Н. — То хочешь, то не хочешь… Что вы за народ такой — джинны? Одним словом — турки, — протягивает Сулейману стакан. — Слушай. Я вот что подумал. Если ты проходишь сквозь горлышко, то я-то тем более пролезу. Сделай так, чтобы я в кувшине оказался. Больно уж хочется посмотреть, где ты восемьсот лет отсидел. Только выпей сначала.
Д. — туго соображая. — То есть, я здесь, а ты в кувшине?
Н. — Ну да.
Д. — выпивает водку и хлопает в ладоши. — Три, два, один — поехали!
Человек исчезает в сосуде. Пьяный джинн в одиночестве поедает закуску.
Д. — спустя некоторое время. — Кажется, не хватает кого-то? — оглядывается по сторонам. — Колян! А где он? Коля-ан! — вдруг упирается взглядом в кувшин и несколько секунд силится что-то вспомнить. — Так.
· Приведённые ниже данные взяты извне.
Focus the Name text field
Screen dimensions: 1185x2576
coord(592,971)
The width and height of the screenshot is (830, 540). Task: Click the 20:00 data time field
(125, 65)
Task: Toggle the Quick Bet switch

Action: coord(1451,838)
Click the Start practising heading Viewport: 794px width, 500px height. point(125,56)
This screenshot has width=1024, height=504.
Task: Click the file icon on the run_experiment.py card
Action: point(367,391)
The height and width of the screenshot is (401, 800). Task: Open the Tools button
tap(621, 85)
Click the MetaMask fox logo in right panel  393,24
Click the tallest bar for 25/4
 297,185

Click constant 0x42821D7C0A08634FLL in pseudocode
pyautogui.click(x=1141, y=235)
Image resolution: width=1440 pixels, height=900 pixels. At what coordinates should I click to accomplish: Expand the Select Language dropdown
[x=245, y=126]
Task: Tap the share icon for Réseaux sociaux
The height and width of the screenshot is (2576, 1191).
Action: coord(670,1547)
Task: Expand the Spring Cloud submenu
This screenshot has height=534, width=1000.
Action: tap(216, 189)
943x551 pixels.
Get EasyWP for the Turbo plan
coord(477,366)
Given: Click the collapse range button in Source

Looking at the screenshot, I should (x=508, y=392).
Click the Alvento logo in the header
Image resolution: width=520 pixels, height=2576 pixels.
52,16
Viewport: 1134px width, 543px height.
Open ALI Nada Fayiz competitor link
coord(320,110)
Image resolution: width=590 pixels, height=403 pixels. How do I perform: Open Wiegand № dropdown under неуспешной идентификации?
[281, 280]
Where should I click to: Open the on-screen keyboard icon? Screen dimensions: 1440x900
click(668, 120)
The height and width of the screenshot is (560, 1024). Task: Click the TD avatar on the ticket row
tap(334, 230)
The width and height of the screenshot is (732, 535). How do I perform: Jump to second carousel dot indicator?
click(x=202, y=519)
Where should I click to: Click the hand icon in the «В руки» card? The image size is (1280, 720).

Если я здесь, то он там. Если он там, то я здесь. А что же делать-то теперь? — крутит сосуд в руках, а затем догадывается потереть его край.
Н. — маленький, размером с воробья, выбирается из горлышка и отдаёт честь Сулейману. — Аля, улю! Я джинн Николай. Я двадцать минут томился в этом кувшине. Теперь ты спас меня, и я готов выполнить любые твои три пожелания. Чего изволишь, Мой Повелитель? Наилучший Сулейман из всех Сулейманов, светило вселенной, затмивший солнце и перекрасивший луну в зелёный цвет.